If you don’t read the Academe blog because I contribute over there sometimes, then you should read it because of the high quality of material provided by the other contributors. This piece by Martin Kich, for example, is incredibly persuasive even though I don’t agree with it:
The issue of whether faculty ought to resist this “automation” of higher education is already moot. Tenure-track faculty now constitute just 35% of the faculty employed nationwide, and full-time non-tenure-eligible faculty account for just another 18%. And at many institutions, the percentage of full-time faculty is much lower—at some technical and community colleges, even as low as the single digits. Faculty, in the traditional senses of the classification, are already on the verge of becoming anachronisms. Resisting or, worse, denying one of the major factors in our radically changed circumstances will serve only to hasten our demise.
OK, but the problem with that assessment is that it would require me to teach online. Life is too short to teach online. I didn’t get into this business to stare at a computer screen all day. Of course, you can do remarkable things by staring at a computer screen all day, but the administrators who Martin wants you to engage with don’t care about how remarkable your course is. They’d replace you with an adjunct in the blink of an eye. All they care about is revenue. Therefore, my position is don’t feed the beast.

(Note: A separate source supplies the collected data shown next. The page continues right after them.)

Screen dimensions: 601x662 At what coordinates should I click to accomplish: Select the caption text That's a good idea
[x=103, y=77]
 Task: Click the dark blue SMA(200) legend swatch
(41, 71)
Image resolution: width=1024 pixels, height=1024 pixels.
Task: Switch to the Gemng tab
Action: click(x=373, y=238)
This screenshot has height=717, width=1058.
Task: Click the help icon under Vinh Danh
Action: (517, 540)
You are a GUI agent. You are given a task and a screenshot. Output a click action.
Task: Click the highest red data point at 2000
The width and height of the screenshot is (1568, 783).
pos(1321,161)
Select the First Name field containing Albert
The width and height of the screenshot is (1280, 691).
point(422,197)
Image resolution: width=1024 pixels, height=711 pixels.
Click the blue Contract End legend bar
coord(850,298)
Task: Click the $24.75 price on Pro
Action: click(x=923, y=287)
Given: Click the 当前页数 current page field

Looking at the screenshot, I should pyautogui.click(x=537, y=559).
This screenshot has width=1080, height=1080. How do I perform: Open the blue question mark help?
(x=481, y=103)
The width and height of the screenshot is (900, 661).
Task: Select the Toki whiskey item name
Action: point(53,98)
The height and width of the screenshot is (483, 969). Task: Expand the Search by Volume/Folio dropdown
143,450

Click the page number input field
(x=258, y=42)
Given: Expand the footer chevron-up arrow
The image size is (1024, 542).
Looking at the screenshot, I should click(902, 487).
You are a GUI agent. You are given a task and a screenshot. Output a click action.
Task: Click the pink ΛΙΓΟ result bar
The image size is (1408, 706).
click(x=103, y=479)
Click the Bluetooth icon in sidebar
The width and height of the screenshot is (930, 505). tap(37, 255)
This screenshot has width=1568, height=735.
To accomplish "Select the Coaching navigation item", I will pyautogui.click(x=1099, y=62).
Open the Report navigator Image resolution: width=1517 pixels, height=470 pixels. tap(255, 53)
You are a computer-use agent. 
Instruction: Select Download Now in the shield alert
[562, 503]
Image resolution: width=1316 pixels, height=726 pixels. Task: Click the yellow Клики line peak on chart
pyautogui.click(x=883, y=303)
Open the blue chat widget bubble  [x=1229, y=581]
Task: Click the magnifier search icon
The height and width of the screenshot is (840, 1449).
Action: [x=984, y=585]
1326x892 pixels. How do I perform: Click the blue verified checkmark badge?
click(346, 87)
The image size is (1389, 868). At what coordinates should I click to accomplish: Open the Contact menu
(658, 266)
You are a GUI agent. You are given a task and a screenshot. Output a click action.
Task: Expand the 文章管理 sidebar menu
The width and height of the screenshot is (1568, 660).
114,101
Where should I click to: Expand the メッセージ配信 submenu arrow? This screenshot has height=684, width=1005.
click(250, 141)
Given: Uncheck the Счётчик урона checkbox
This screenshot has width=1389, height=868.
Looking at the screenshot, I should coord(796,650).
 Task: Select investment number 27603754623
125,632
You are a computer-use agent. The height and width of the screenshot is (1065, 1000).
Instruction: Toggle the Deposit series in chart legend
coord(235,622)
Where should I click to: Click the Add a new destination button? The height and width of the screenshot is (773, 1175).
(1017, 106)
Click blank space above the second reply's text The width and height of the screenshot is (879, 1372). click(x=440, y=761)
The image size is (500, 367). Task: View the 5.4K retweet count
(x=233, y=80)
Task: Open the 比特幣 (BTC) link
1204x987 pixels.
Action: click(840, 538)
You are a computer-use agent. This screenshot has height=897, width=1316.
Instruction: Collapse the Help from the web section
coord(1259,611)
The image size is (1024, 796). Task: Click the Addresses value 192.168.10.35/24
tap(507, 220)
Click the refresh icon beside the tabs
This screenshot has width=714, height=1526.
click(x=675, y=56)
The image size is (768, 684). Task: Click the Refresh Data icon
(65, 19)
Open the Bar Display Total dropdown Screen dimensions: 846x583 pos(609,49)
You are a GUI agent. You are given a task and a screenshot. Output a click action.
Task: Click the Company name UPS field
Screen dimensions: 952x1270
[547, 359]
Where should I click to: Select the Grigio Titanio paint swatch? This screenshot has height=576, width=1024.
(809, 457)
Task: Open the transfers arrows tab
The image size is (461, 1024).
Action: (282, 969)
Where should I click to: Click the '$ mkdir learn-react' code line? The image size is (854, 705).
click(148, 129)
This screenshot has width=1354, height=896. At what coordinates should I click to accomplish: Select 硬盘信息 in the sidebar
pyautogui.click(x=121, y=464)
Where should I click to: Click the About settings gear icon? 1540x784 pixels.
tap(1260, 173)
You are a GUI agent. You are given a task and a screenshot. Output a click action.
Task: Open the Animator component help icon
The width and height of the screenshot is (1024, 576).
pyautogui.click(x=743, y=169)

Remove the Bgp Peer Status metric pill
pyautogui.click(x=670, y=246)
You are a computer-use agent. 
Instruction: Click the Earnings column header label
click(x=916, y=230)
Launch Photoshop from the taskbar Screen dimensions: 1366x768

So what happens if the beast eats you? I think he’ll eat you faster if you enter the cage than if you stay outside. The more faculty who engage in online pedagogy, the more legitimate this form of instruction will become. Now that would be awesome if online education deserved that legitimacy, but if you judge the online education industry on its own terms it hasn’t earned anyone’s respect yet:
Education researchers have actually conducted a number of studies about this. As of a few years ago, the findings were pretty bleak for the industry. A literature review in 2009 found that ”all scholarly research to date has concluded that the ‘gatekeepers’ [human resources managers, executives, etc.] have an overall negative perception about online degrees.” But online teaching has gotten a lot better in the past three years, and the results are starting to show up on surveys of employers. One study found that half of executives viewed MBAs earned online as no different from ones earned in person. That’s still substantial stigma, though. If half of employers don’t think your degree is worth as much as those of other people applying for the same position, that’s not a great position to be in.
What happens to the online education industry if things stay this way? What happens to the professors who’ve made the jump online if it all turns out to be just another bubble? What happens to the students who jumped with you?
I refuse to have the answers to those questions on my conscience.